Crowd-Funding Meets Hedge Fund Marketing
Inspired by the JOBS Act, a business that maintains a database of 70,000 wealthy individuals is taking a crowd-sourced approach to raising money for hedge funds.
InvestedIn Alpha, led by programmer Alon Goren and asset manager Frank Troise, is signing up new and emerging fund managers for a service that would widely broadcast their offerings to names in the database. The operation doesn’t purport to play an active marketing role, but rather functions as a kind of virtual capital-introduction service. As a result, managers will be charged a flat monthly fee of $1,000, instead of a “success fee” based on the amount of fresh capital they take in.
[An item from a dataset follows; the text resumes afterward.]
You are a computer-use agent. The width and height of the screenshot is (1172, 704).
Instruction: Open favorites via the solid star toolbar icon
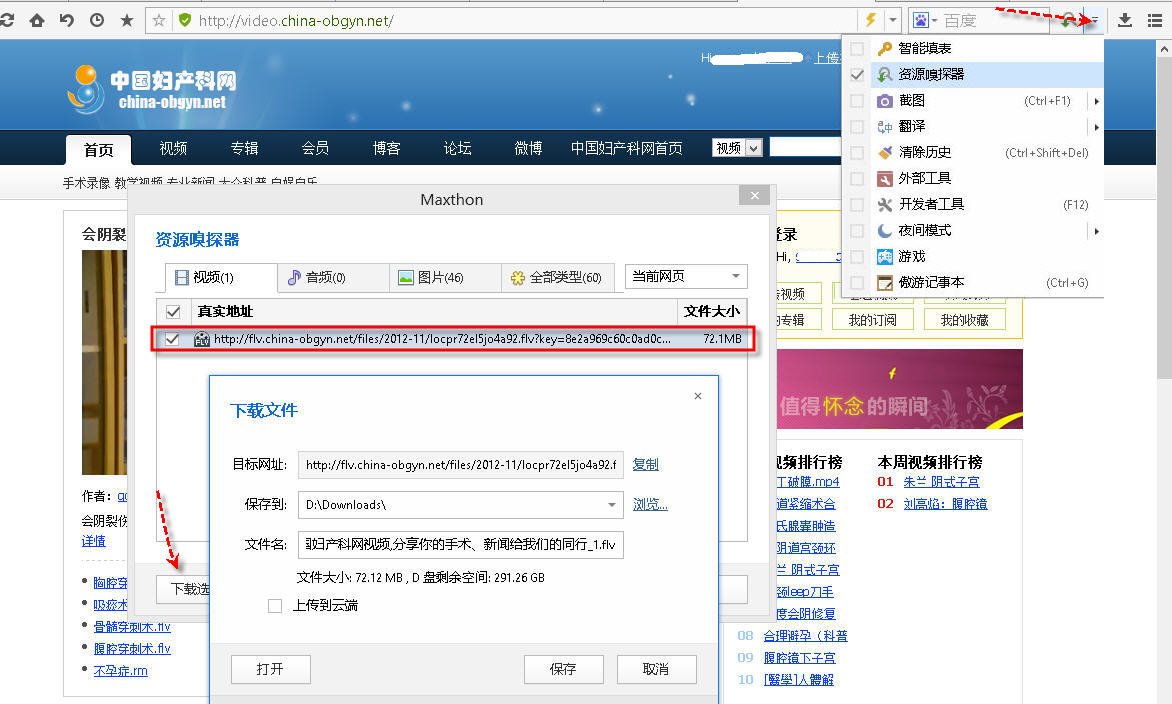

To launch the business, Goren and Troise formed a joint venture with CrowdFunder, a Venice, Calif., firm led by Chance Barnett that has used crowd-sourcing to raise more than $15 million for small companies. CrowdFunder, which will host the service on its website, has its own set of investors it can bring to the table.
Separately, Goren and Troise are using InvestedIn Alpha to cater to large, established fund operators looking to diversify their sources of capital. Those managers would carve out feeder funds specifically for clients they pick up via the service — and pay traditional marketing fees. Goren and Troise plan to launch that business in the first quarter of next year, initially with 4-6 offerings.
Through an affiliate, Goren has used crowd-funding to raise a total of $32 million for early-stage companies and charities. The JOBS Act, which took effect Sept. 23, lifted an 80-year-old ban on advertising by private funds. That cleared the way for Goren and Troise to target managers of hedge funds and private equity vehicles.
A key selling point is that all of the individuals in their database are accredited investors. While the JOBS Act permits managers to market to the general public, they’re still allowed to accept capital only from accredited investors — those with at least $1 million of net assets excluding their primary residences — and deeper-pocketed “qualified” investors.
The joint venture with CrowdFunder appears to be attracting widespread attention from newer and smaller fund operators. It already has 20 clients on board, including Norfolk Capital and Regenedyne, and expects to have 100 by yearend.
At the same time, InvestedIn Alpha aims to recruit 15 large management firms representing a range of strategies. Goren and Troise envision raising $50 million to $75 million for each firm. They’re taking a slower approach with larger managers, in part because their funds may not be subject to the JOBS Act. Funds that trade substantial amounts of futures, for example, would have to be registered with the CFTC. And under current rules, CFTC-registered vehicles are banned from advertising — regardless of the JOBS Act. In that case, a manager might have to carve out a strategy that avoids futures trading if it wants to raise money via InvestedIn Alpha.
While the service for large managers will charge typical hedge fund-marketing fees, there will be no cost for investors — unlike feeder funds available through bank platforms.
Goren previously worked as a programmer at MySpace and IMBD.com. Troise started an investment operation in 1996 called Soho Family Office, which ran money for multiple families. The firm had $3.2 billion of assets at its peak before winding down in 2011. Separately, Troise founded SoHo Asset Management, a once-$105 million fund shop he sold in 2011.